Getting bang for buck on your industrial energy audit
August 21, 2020 / Quentin Roberts
With increasing business pressure to improve plant energy performance, it is natural to turn towards an energy audit as a means of identifying saving opportunities or to justify capital expenditure for a solution. While we agree that it pays to put forward a solid, data-backed business case for any energy management initiative, it is wise to research what an energy audit should provide so you aren’t left with a useless report and a big bill.
Not all energy audits are the same. Likewise, not all facilities are the same; your own unique context, operation size, product type, output, budget and variables will impact how you should approach energy management.
So in order to avoid wasted time and money, it will pay to investigate which level of audit (if any) is right for your situation – and then set some defined goals to ensure it doesn’t spin out of control.
Q. What are energy audits?
An energy audit is an assessment that identifies and prioritises opportunities for cost effective investments that will improve your energy performance.
The structure of an audit process and content is guided by the Australian Standard AS/NZS 3598.2:2014 as well as the International Standard ISO 50002:2014. There are basically three different levels of energy audits which can be summarised as follows:
- Basic energy audit
- Detailed energy audit
- Precision sub-system energy audit
Q. How do the energy audit levels differ?
Ok, very briefly:
- Basic audits provide broad ‘rule of thumb’ estimates of energy saving opportunities and are ideal for smaller operations or for any company getting started, as they’ll highlight where to target further effort.
- A detailed energy audit provides more in-depth analysis to support investment decisions.
- Precision assessments are most often used to assess a particular sub system, and as such sub-metering is often involved.
All audits will involve site visits, interviews with staff, data collection and analysis, and some sort of recommendations list.
The level of detail differs with each audit type and so does the accuracy of the recommendations. At the basic level the opportunities have an accuracy of around +/- 40% whereas a precision audit should achieve +/- 10% accuracy.
Q. Which level of audit is right for me?
Unfortunately there’s no one test you can take to determine which audit is best for your unique context.

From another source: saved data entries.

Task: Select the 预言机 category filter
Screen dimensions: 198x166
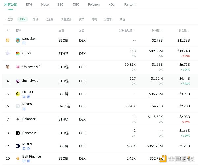Action: click(x=108, y=20)
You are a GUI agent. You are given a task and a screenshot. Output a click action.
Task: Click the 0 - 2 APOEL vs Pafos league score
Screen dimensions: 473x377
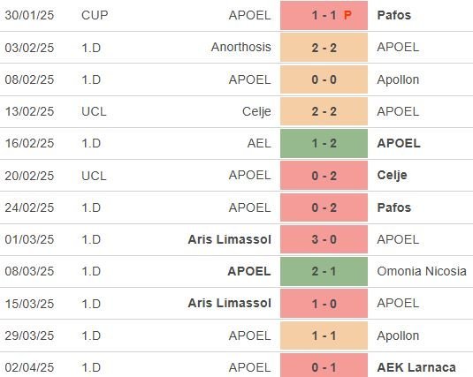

These audits serve different purposes depending on the stage an organisation is at in their energy management journey and the size and type of portfolio they have.
Obviously, the more in-depth an audit becomes the more costly it is. So it’s wise to make the investment into investigating opportunities that are most likely to bring a return and justify that investment. I personally prefer to do the basic (high-level) audits first, developing a clear action plan before investing too heavily.
Q. Does ‘basic’ audit mean it’s easy? – could I do something like this myself?
The term ’basic’ can give the impression that almost anyone could perform such an audit, but in reality, the more experience you have the better. An experienced auditor working with site staff, is able to pick up opportunities faster with less data to formulate a direction on what may or may not work. A less experienced practitioner will need more time and more data.
Q. Does an energy assessment typically include an action plan?
Not always, but it should provide the necessary content for one.
All levels of audit should provide some recommendations with an indication of level of complexity, cost to implement, and of course the estimated savings. The action plan is about prioritising the recommendations and ordering them according to when you will perform them. This will differ in each situation and it isn’t necessarily a matter of choosing the lowest payback items to do first.
Remember, it needs to align with the overall strategic objective of your organisation.
Q. How do I ensure the audit results are translated into business savings?
Once an action plan is developed, more effort should be targeted towards developing a business case for the opportunities most likely to yield returns.
The reality is that audits don’t save you money, the improvement projects do. So you must be able to present the project sponsor with the organisation-specific benefits in order to get funding and ultimately implementation. Typically, after performing a more detailed analysis, a robust business case can be developed which gives the project more likelihood of going ahead.
It is wise to indicate how the savings will be verified post-project to provide more confidence to the sponsor to make the investment.
The reality is that audits don’t save you money, the improvement projects do.
Q. What can energy audits do for industrial companies?
Audits for the industrial sector can look at anything from plant-wide energy consumption, energy efficiency of specific equipment, observations of processes and behavior, and interrogation of utility bills. Energy audits can provide the insights you need to enhance your operational efficiency and competitiveness. Every audit reveals some form of savings opportunity and helps you make well-informed decisions about reducing energy costs and improving both efficiency and productivity.
Q. Any final advice?
Energy audits can be a helpful way to identify energy saving opportunities or provide the data for a business case for an investment decision. But not all audits and company contexts are the same. Like any investment decision, start small, and use a basic audit to understand where more intensive analysis can be targeted.
Most importantly, ensure you make it clear that projects are the outcome versus a report with some nice charts. Take the time to clearly define the purpose behind your audit, especially within the context of your strategic approach to energy management.